----- SOURCE MATERIAL -----
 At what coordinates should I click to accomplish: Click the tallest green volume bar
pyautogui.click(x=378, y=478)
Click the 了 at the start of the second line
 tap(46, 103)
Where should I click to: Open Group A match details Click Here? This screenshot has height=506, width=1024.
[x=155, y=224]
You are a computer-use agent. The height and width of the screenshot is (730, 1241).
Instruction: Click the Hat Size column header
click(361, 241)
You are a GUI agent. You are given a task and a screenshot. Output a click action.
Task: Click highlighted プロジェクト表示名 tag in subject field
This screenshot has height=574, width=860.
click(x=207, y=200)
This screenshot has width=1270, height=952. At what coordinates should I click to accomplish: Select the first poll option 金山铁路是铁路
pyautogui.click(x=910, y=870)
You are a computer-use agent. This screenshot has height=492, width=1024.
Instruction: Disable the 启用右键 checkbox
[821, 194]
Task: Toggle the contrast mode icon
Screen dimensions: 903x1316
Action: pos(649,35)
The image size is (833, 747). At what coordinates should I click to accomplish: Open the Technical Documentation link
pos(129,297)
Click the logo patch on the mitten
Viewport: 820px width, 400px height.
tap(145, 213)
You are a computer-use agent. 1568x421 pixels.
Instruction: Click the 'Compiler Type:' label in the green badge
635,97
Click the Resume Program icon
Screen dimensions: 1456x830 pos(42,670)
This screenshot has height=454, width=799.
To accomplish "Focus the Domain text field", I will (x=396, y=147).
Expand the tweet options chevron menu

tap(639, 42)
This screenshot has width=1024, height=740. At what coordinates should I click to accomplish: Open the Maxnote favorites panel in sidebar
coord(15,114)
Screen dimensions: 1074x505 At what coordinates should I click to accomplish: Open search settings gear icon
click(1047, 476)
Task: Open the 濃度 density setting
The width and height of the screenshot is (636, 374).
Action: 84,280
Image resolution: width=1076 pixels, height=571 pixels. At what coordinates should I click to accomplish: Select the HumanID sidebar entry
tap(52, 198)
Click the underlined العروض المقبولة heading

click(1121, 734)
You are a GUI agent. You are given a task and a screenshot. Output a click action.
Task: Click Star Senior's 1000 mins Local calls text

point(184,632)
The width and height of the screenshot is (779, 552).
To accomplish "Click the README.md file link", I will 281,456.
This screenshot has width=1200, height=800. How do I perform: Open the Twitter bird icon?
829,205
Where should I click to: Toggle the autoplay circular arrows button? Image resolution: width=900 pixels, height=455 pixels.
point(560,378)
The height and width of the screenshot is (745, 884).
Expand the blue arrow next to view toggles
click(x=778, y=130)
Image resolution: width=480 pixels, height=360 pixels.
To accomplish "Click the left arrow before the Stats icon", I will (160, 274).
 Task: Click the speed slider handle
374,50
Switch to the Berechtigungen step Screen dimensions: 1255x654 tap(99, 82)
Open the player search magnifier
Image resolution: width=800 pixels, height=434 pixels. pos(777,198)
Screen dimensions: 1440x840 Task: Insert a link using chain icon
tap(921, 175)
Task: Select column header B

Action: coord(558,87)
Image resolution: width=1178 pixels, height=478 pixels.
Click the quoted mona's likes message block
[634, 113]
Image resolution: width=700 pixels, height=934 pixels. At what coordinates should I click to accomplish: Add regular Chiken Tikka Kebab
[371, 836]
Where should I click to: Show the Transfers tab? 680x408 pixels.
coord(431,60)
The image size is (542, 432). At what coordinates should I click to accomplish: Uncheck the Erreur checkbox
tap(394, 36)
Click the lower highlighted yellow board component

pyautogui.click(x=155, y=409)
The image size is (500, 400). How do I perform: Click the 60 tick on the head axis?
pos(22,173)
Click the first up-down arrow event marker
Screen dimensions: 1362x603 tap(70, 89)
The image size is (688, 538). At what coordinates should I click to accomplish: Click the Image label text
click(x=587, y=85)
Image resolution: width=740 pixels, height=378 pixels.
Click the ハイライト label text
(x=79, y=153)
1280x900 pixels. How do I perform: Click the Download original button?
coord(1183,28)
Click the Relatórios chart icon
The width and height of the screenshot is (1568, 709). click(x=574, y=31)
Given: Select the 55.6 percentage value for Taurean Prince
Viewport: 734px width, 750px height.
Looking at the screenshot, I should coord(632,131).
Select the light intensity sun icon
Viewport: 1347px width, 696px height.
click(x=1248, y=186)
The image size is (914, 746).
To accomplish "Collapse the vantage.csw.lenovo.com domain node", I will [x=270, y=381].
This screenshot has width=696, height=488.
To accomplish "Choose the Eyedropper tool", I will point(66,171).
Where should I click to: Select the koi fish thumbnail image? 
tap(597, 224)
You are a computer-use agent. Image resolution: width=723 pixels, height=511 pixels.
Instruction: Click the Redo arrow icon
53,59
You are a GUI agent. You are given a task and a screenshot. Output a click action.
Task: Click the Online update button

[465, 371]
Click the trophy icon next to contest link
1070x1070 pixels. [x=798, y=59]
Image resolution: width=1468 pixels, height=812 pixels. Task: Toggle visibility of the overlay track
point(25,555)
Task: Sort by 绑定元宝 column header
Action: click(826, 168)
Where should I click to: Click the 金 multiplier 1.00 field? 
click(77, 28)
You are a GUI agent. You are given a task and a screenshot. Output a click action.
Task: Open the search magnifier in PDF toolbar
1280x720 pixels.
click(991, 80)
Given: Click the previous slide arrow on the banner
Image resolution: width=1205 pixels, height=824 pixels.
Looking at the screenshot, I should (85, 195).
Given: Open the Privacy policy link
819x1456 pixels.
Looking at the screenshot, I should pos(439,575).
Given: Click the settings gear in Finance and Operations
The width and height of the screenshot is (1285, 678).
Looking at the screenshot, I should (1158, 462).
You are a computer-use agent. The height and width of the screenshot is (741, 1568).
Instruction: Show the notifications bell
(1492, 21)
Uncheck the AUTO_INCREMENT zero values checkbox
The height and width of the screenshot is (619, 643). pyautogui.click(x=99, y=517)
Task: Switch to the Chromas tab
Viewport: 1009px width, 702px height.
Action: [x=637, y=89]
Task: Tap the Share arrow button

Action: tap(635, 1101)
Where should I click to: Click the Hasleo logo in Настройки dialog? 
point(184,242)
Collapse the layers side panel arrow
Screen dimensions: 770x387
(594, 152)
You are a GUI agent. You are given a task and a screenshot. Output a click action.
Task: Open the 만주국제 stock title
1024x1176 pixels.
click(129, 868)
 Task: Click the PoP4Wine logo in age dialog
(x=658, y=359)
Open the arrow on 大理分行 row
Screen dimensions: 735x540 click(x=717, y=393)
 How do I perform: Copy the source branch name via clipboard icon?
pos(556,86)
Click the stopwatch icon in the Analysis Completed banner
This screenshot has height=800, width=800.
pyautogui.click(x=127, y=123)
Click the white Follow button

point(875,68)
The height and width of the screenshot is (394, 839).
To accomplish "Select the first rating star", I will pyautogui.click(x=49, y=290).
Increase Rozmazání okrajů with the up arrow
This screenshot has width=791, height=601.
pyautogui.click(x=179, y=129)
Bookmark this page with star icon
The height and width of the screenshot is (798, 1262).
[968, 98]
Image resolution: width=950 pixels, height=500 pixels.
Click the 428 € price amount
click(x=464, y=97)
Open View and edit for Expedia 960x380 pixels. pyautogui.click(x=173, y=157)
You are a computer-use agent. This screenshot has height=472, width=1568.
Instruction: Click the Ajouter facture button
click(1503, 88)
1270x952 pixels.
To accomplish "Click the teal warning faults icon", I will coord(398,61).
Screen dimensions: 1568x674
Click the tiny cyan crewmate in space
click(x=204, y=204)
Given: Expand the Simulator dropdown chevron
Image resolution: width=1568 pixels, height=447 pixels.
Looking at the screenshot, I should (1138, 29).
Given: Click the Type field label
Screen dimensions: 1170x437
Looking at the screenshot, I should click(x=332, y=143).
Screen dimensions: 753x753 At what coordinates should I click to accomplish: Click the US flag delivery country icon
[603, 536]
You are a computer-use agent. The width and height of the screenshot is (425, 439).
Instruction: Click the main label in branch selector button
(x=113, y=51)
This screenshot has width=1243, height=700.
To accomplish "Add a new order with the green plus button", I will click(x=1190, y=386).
-----
WHAT IS EXPECTED —
The answer is to be the lines from the one holding "Screen dimensions: 1170x437" through the end of the data above, transcribed character for character, both ends included.

EXERCISE OUTPUT —
Screen dimensions: 1170x437
Looking at the screenshot, I should click(x=332, y=143).
Screen dimensions: 753x753 At what coordinates should I click to accomplish: Click the US flag delivery country icon
[603, 536]
You are a computer-use agent. The width and height of the screenshot is (425, 439).
Instruction: Click the main label in branch selector button
(x=113, y=51)
This screenshot has width=1243, height=700.
To accomplish "Add a new order with the green plus button", I will click(x=1190, y=386).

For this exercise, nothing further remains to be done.